De haven van Strijenham
De haven van Strijenham is een van de weinige, overgebleven getijdenhaventjes aan de Oosterschelde. Waar nu pleziervaartuigen het havenbeeld bepalen, laadden en losten eeuwenlang beurtschippers hun lading van en op de kade. De levendigheid van weleer is er nog steeds, alleen nu vooral in de vorm van fiets- en waterrecreatie.
Strijenham, voorheen Nieuw-Strijen genaamd, is vermoedelijk kort na de bedijking van de Nieuw-Strijenpolder rond 1310 zijn gesticht. De polder vormde lang een zelfstandige heerlijkheid, met een eigen bestuur van schout, burgemeester en schepenen. In de Franse tijd werd de heerlijkheid Nieuw-Strijen omgevormd tot de gemeente Nieuw-Strijen. Het nieuw gevormde gemeentebestuur was echter geen lang leven beschoren: in 1816 werd de jonge gemeente opgeheven en bij de gemeente Poortvliet gevoegd.
Haven en uitwatering
Strijenham heeft nooit een eigen molen, school of kerk gehad.

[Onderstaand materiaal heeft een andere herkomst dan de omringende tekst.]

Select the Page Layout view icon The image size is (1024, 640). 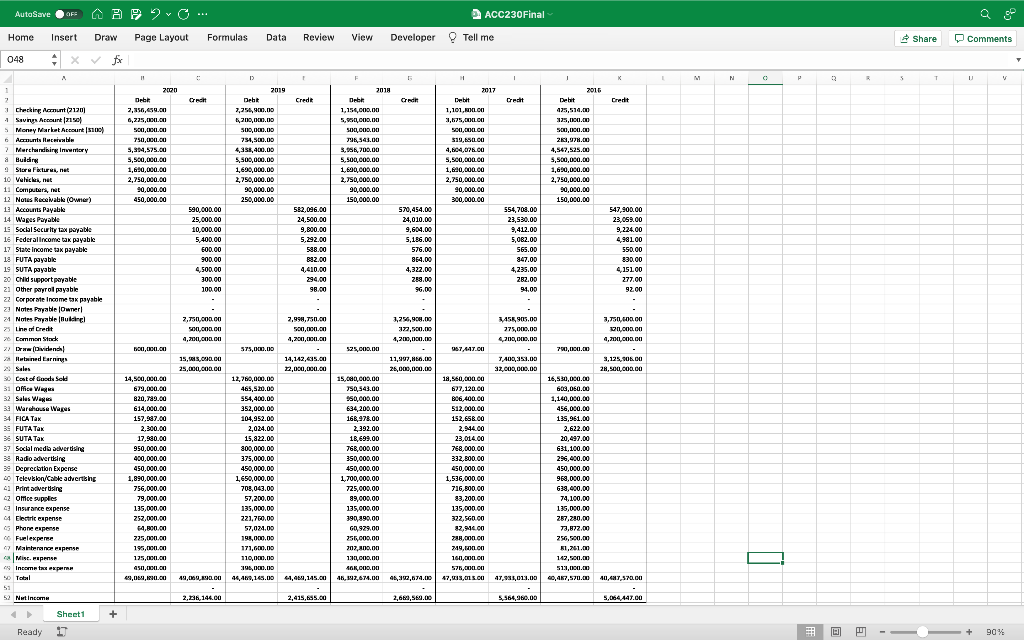(836, 631)
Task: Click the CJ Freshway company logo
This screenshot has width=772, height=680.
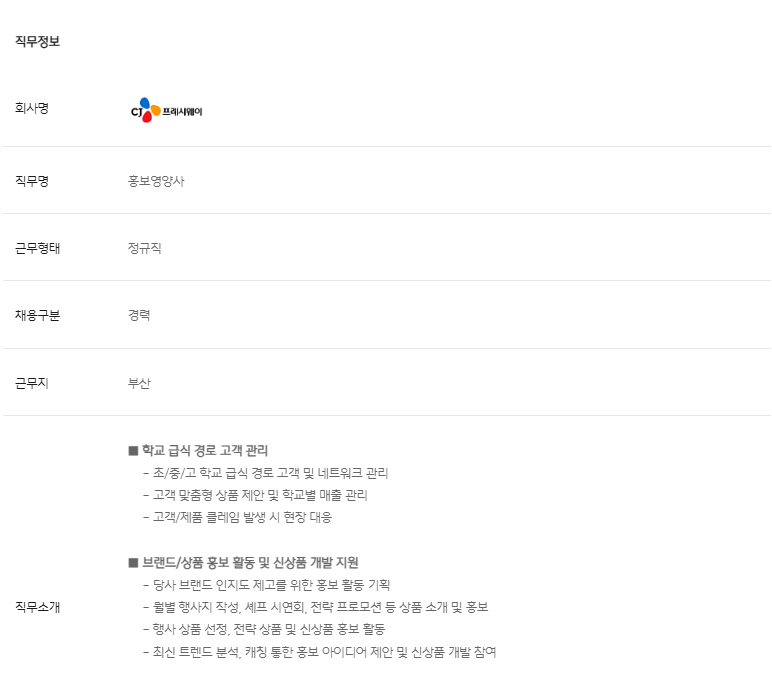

Dit heeft waarschijnlijk te maken met het geringe inwonertal. Zo stonden rond 1850 in Strijenham 19 huizen. Deze werden bewoond door 25 gezinnen, die in totaal 120 hoofden telden. Wel beschikte Strijenham al vroeg over een haven en uitwatering. Dit valt op te maken uit een octrooi van koning Philips II van 24 april 1562. Hierin wordt melding gemaakt van het leggen of maken van een nieuwe straat of weg van het nabijgelegen Poortvliet langs de Zandhoeve tot aan de Strijense sluis.
Bedrijvigheid
In het haventje heerste eeuwenlang de nodige bedrijvigheid. Tot na de Tweede Wereldoorlog werd het voornamelijk gebruikt als landbouwhaven. Veel landbouwproducten, zoals hooi, stro, uien, aardappelen en suikerbieten werden via dit haventje per schip naar elders vervoerd. Maar ook andere producten werden in het haventje overgeslagen, zoals grind voor de wegenbouw. De producten konden worden gewogen op de weegbrug. Gebouw en weegmechanisme werden in 1888 opgericht, langs de Havenweg ter hoogte van het huidige Strijensepad. Via deze zelfde Havenweg was het haventje door middel van een coupure in de zeedijk vanuit de buurtschap te bereiken. Hieraan kwam een eind met de verhoging van de zeedijk in 1979/1980, toen de coupure en daarmee de doorgang werd opgeheven.
Nieuwe functie
De laatste schipper die Strijenham als thuishaven had, was Reinier Verburg. Hij voer tot het uitbreken van de Tweede Wereldoorlog op Rotterdam. Tijdens de oorlog werd zijn schip Adriana door de Duitse bezetter gevorderd. Na de Bevrijding heeft hij de beurtdienst niet meer hervat. Het vervoer van landbouwproducten vond meer en meer over de weg plaats, met als gevolg dat de beurtvaart onvoldoende lucratief was. Na de opheffing van het haventje voor de beroepsvaart vonden enkele pleziervaartuigen hier hun ligplaats. Tegenwoordig is het haventje in gebruik van de plaatselijke watersportvereniging.